---------- Exercise material ----------

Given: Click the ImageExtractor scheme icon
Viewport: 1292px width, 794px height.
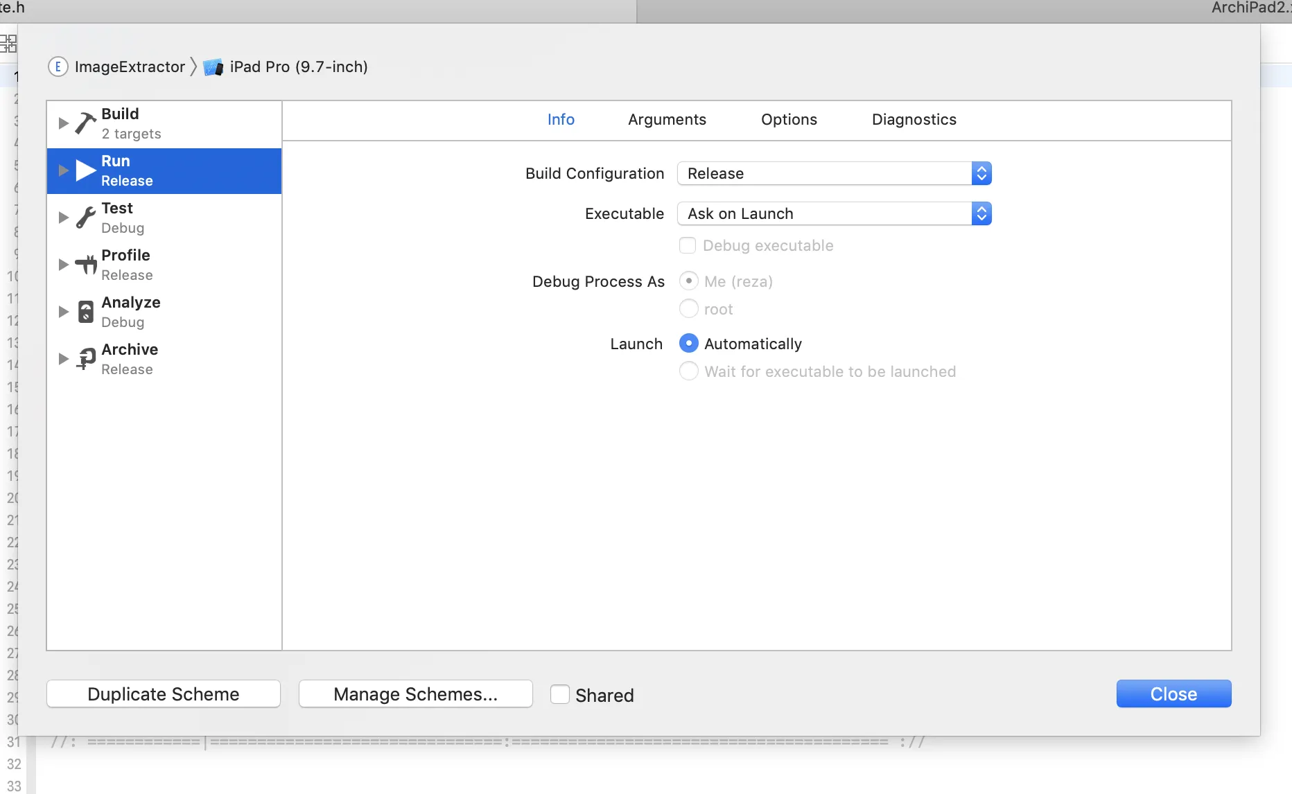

----------
---------- Exercise material ----------

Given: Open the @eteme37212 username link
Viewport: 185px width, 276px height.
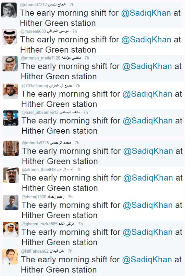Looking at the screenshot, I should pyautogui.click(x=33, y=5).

----------
---------- Exercise material ----------

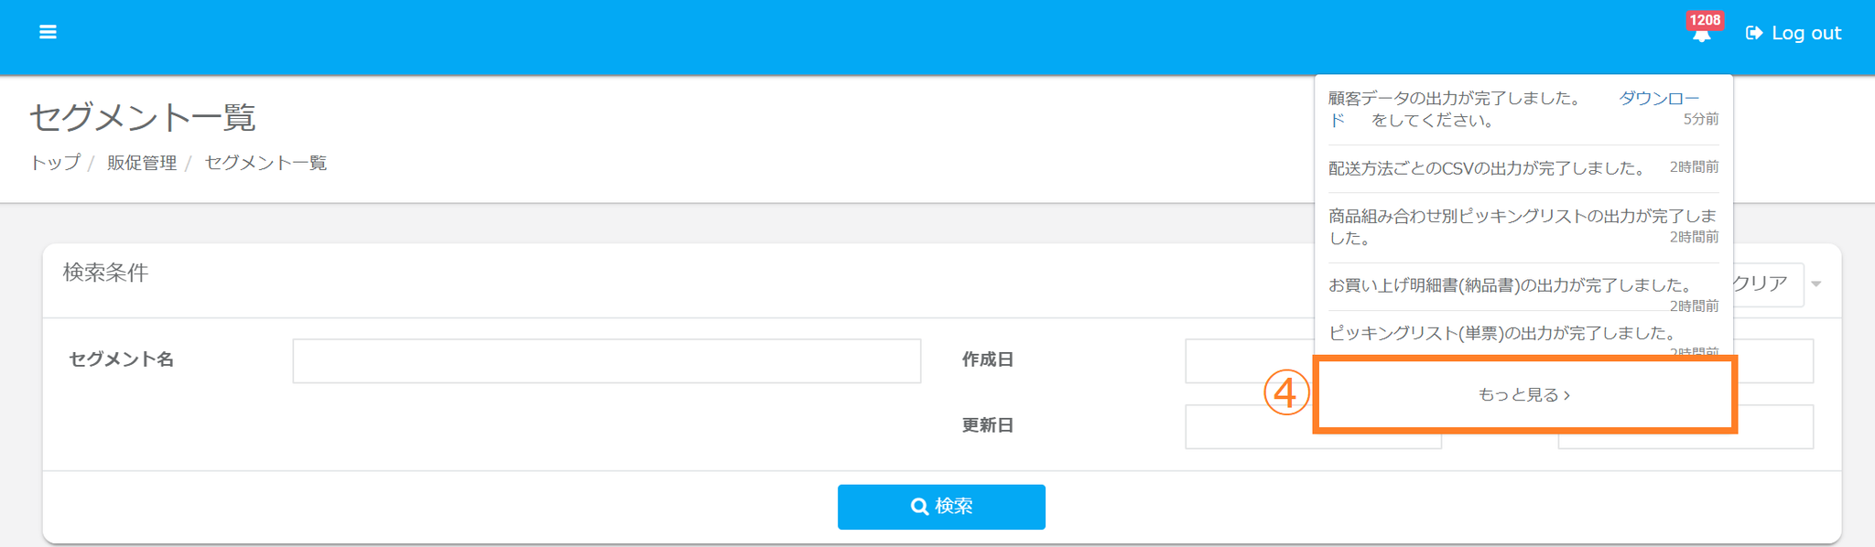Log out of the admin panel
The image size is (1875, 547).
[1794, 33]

----------

Lines that hold the word "Given" are the ones to copy from the entries above.

### Task answer
Given: Click the ImageExtractor scheme icon
Given: Open the @eteme37212 username link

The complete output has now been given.